-- Begin Records --

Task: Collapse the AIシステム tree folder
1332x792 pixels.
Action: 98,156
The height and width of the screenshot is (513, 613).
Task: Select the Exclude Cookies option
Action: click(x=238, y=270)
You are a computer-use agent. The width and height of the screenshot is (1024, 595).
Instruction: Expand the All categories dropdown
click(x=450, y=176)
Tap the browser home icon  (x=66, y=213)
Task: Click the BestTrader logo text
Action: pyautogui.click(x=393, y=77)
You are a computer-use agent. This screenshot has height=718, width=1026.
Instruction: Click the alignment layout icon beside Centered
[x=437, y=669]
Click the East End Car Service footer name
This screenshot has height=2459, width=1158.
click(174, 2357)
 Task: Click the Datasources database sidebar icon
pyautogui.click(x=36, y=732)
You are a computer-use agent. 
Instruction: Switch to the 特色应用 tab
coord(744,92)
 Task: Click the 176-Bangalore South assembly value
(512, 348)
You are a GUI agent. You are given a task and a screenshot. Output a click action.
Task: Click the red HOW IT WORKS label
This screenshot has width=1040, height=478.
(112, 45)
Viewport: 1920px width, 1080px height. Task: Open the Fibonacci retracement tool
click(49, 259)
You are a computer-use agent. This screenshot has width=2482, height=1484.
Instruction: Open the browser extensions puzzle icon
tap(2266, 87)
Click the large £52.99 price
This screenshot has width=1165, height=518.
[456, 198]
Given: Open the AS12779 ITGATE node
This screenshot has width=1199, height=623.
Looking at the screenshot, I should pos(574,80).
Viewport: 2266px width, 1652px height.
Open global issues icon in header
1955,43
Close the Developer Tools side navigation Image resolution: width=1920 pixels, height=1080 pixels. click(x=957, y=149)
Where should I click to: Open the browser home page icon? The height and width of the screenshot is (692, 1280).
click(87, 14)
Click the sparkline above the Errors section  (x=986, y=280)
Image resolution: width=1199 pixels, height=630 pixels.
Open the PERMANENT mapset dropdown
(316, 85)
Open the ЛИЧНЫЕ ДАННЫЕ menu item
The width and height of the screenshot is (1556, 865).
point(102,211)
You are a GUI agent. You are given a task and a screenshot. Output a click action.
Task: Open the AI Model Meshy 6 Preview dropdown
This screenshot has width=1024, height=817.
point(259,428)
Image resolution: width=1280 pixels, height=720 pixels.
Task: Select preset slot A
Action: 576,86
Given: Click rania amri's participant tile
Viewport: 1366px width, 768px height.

-- End Records --

§ Goal:
Change every "icon" in the records above to "button", and give all the records again with nothing else altered.

§ Output for this task:
Task: Collapse the AIシステム tree folder
1332x792 pixels.
Action: 98,156
The height and width of the screenshot is (513, 613).
Task: Select the Exclude Cookies option
Action: click(x=238, y=270)
You are a computer-use agent. The width and height of the screenshot is (1024, 595).
Instruction: Expand the All categories dropdown
click(x=450, y=176)
Tap the browser home button  (x=66, y=213)
Task: Click the BestTrader logo text
Action: pyautogui.click(x=393, y=77)
You are a computer-use agent. This screenshot has height=718, width=1026.
Instruction: Click the alignment layout button beside Centered
[x=437, y=669]
Click the East End Car Service footer name
This screenshot has height=2459, width=1158.
click(174, 2357)
 Task: Click the Datasources database sidebar button
pyautogui.click(x=36, y=732)
You are a computer-use agent. 
Instruction: Switch to the 特色应用 tab
coord(744,92)
 Task: Click the 176-Bangalore South assembly value
(512, 348)
You are a GUI agent. You are given a task and a screenshot. Output a click action.
Task: Click the red HOW IT WORKS label
This screenshot has width=1040, height=478.
(112, 45)
Viewport: 1920px width, 1080px height. Task: Open the Fibonacci retracement tool
click(49, 259)
You are a computer-use agent. This screenshot has width=2482, height=1484.
Instruction: Open the browser extensions puzzle button
tap(2266, 87)
Click the large £52.99 price
This screenshot has width=1165, height=518.
[456, 198]
Given: Open the AS12779 ITGATE node
This screenshot has width=1199, height=623.
Looking at the screenshot, I should pos(574,80).
Viewport: 2266px width, 1652px height.
Open global issues button in header
1955,43
Close the Developer Tools side navigation Image resolution: width=1920 pixels, height=1080 pixels. click(x=957, y=149)
Where should I click to: Open the browser home page button? The height and width of the screenshot is (692, 1280).
click(87, 14)
Click the sparkline above the Errors section  (x=986, y=280)
Image resolution: width=1199 pixels, height=630 pixels.
Open the PERMANENT mapset dropdown
(316, 85)
Open the ЛИЧНЫЕ ДАННЫЕ menu item
The width and height of the screenshot is (1556, 865).
point(102,211)
You are a GUI agent. You are given a task and a screenshot. Output a click action.
Task: Open the AI Model Meshy 6 Preview dropdown
This screenshot has width=1024, height=817.
point(259,428)
Image resolution: width=1280 pixels, height=720 pixels.
Task: Select preset slot A
Action: 576,86
Given: Click rania amri's participant tile
Viewport: 1366px width, 768px height.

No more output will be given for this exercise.